Véspera de Natal: o molhe estava quase despovoado. Os
tripulantes do cargueiro desembarcaram rapidamente, sumindo-se nos dédalos
citadinos. Só o clandestino permaneceu horas esquecidas no porão, aguardando o
momento de saltar para terra. “Tinha entrevisto na noite, ao chegar ali,
os perfis dos barracões do porto, mais longe fábricas, prédios, o clarão
mortiço da cidade. Estava na América, a dois passos do trabalho e do pão, a um
salto do seu destino. E o coração batia-lhe de anseio.”
Repetia-se um quadro experimentado durante séculos por
marinheiros portugueses na eterna demanda de novos rumos. Mas este marujo
improvisado, de quem apenas ficamos a saber que se chama Tomé, não visa dilatar
a fé ou o império – só pretende conseguir emprego na costa leste dos Estados
Unidos da América. Nada tem, excepto a sua força de trabalho.
Tomé acaba por se escapulir do barco rumo à malha urbana.
Mas esbarra com um agente da polícia, bem capaz de lhe cortar as asas ao sonho.

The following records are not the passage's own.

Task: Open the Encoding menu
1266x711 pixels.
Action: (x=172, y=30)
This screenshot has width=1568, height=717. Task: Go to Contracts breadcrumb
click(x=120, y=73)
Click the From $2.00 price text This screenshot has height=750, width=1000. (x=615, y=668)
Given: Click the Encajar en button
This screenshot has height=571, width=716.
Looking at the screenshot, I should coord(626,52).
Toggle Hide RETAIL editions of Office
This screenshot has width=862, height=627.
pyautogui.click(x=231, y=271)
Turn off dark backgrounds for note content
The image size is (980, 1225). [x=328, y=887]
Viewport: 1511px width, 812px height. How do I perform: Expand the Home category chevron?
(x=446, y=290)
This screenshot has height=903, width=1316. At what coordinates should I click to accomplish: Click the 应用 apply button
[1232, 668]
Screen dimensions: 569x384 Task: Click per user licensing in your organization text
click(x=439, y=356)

Valeu-lhe o facto inesperado de ser noite de Natal: nesta quadra, até a
autoridade mais empedernida afrouxa um pouco. “Merry Christmas”, atira-lhe o
polícia, com bonomia, enquanto ele se afasta, fundindo-se na noite,“com a garganta
apertada, a rir e a chorar”.
À hora a que milhões de americanos consoavam, no conforto
burguês das suas habitações calafetadas, este português apátrida renascia como
cidadão do Novo Mundo no frio nocturno das ruas inóspitas de Baltimore. Exilado
e despojado, como o menino-deus nazareno: a eterna magia da noite de Natal.